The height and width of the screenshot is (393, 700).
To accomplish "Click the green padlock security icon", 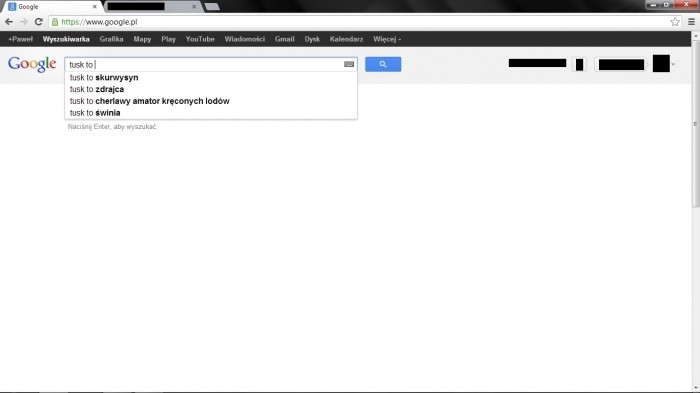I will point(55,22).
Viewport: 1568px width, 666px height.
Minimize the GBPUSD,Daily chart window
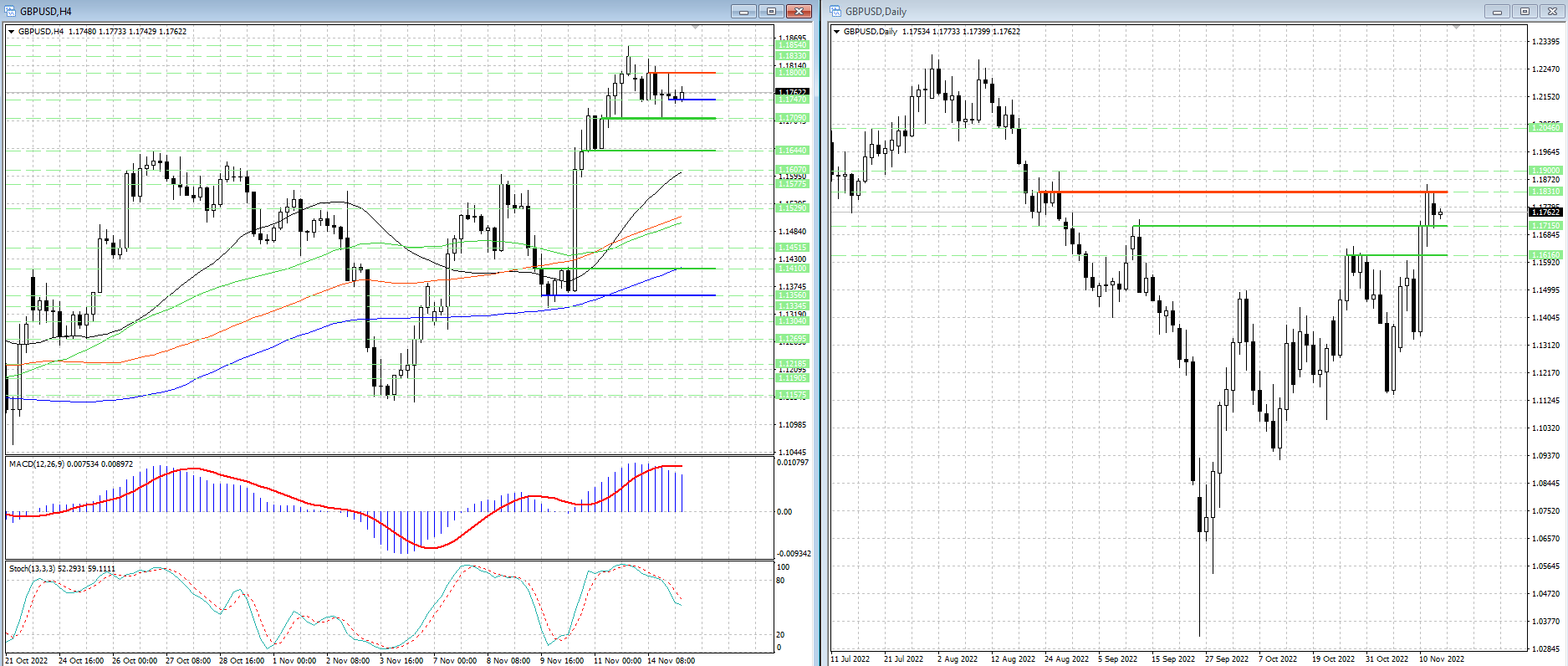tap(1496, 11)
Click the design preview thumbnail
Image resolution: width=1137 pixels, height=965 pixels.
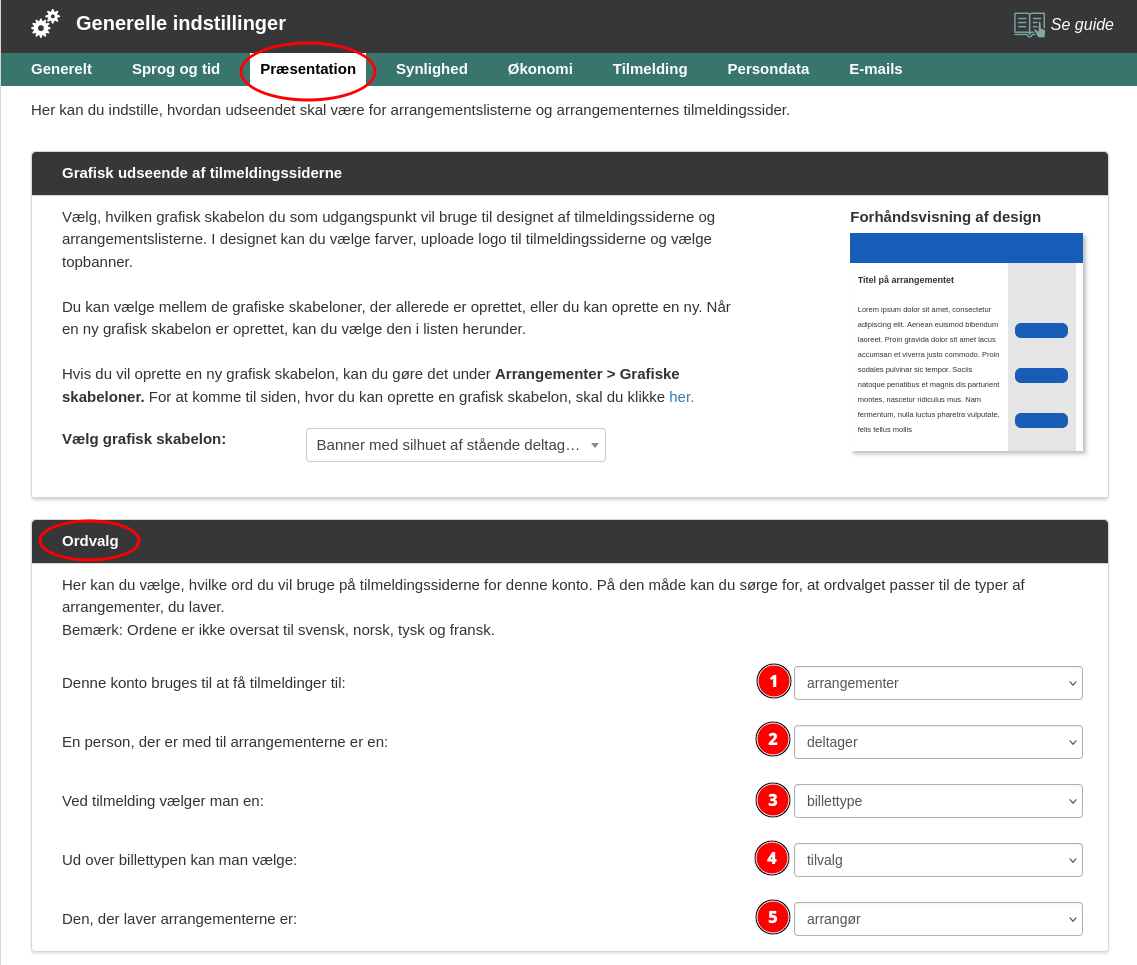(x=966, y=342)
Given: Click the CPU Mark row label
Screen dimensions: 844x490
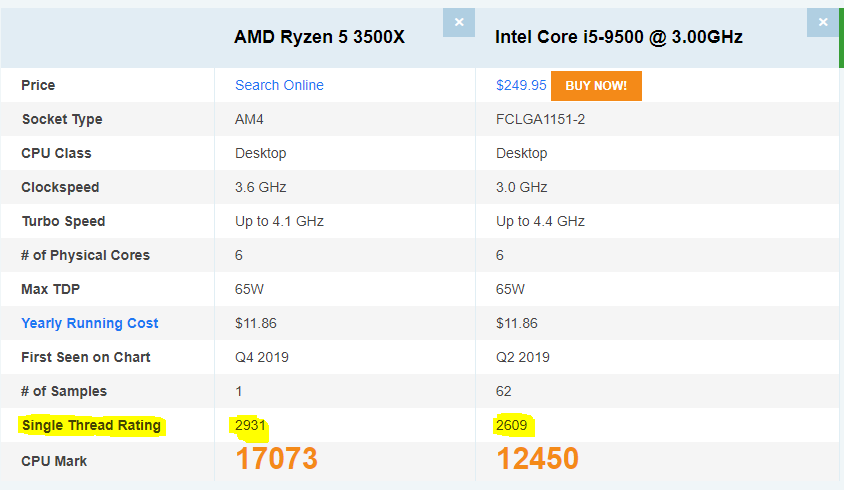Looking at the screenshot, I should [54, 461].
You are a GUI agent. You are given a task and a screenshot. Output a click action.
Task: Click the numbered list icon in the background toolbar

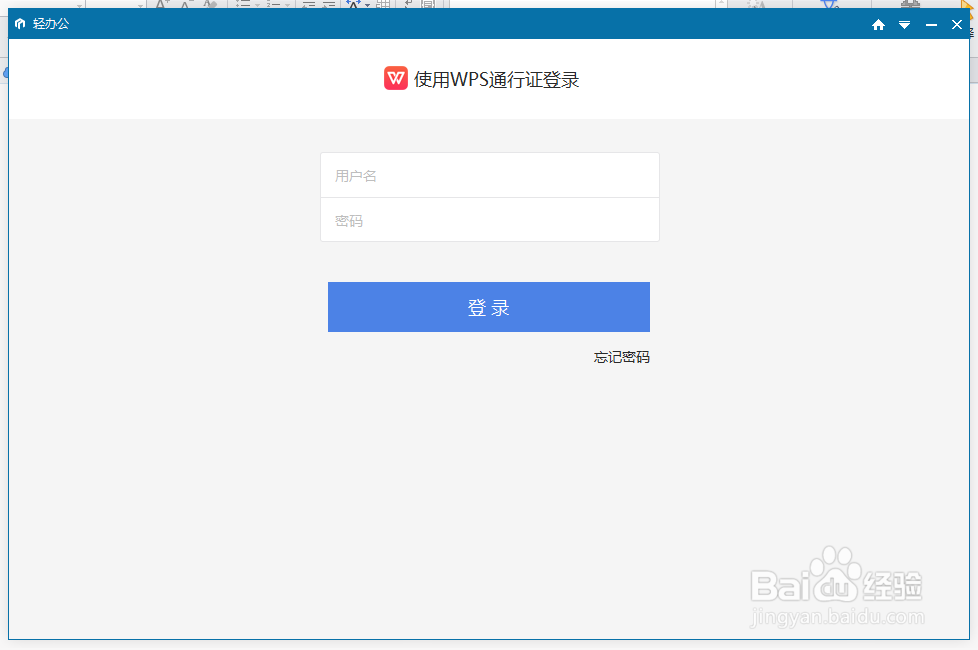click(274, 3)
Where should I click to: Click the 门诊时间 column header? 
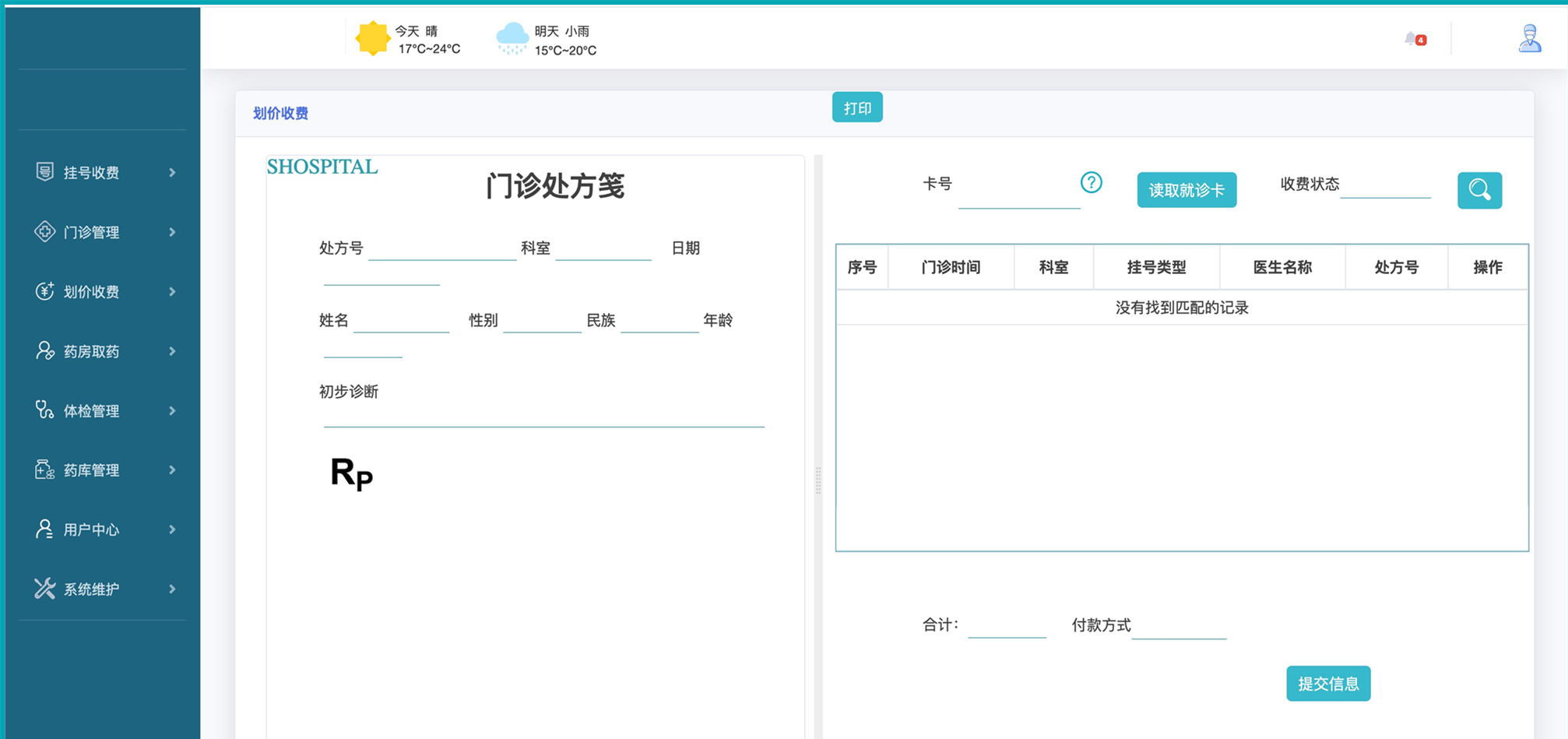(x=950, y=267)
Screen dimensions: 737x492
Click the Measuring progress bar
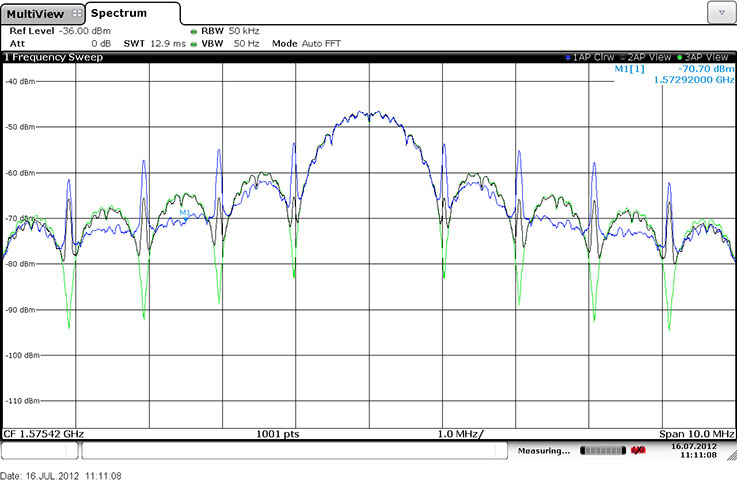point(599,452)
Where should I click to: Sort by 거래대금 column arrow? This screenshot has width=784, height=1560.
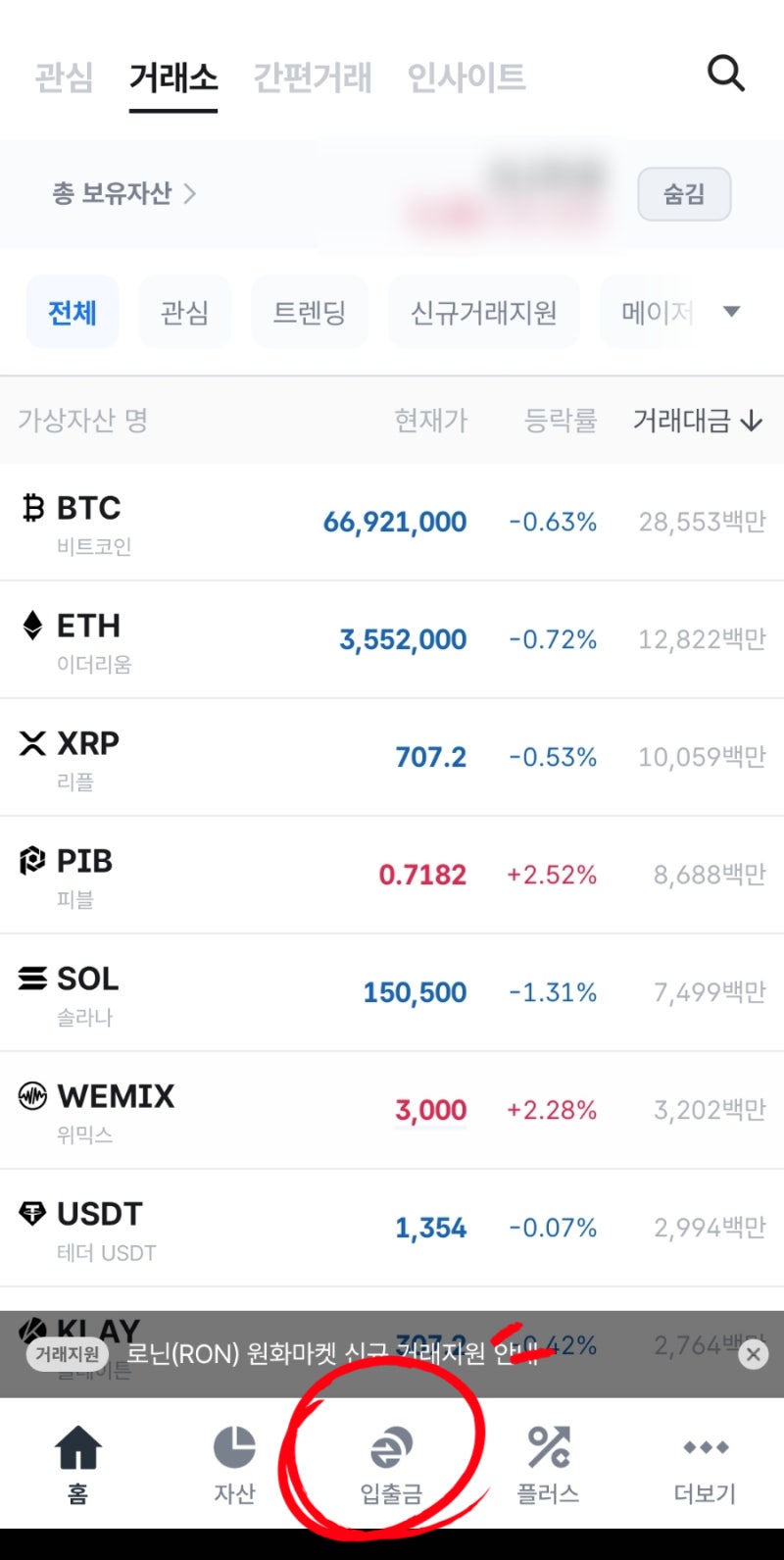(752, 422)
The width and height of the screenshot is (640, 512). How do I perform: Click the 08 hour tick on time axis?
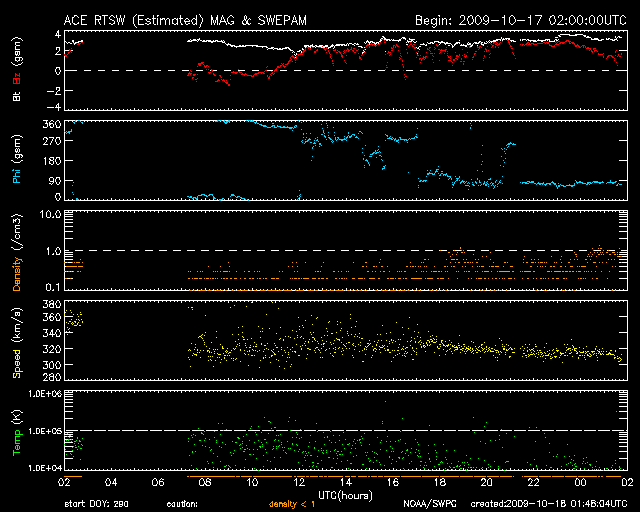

* [WORK TASK]: Repeat word for word the lines starting at the one with "Where should I click to: Sort" and ending at the final line of the records above, both included; no pictures.

* [OUTPUT BELOW]:
Where should I click to: Sort by 거래대금 column arrow? This screenshot has width=784, height=1560.
(752, 422)
The width and height of the screenshot is (640, 512). How do I perform: Click the 08 hour tick on time axis?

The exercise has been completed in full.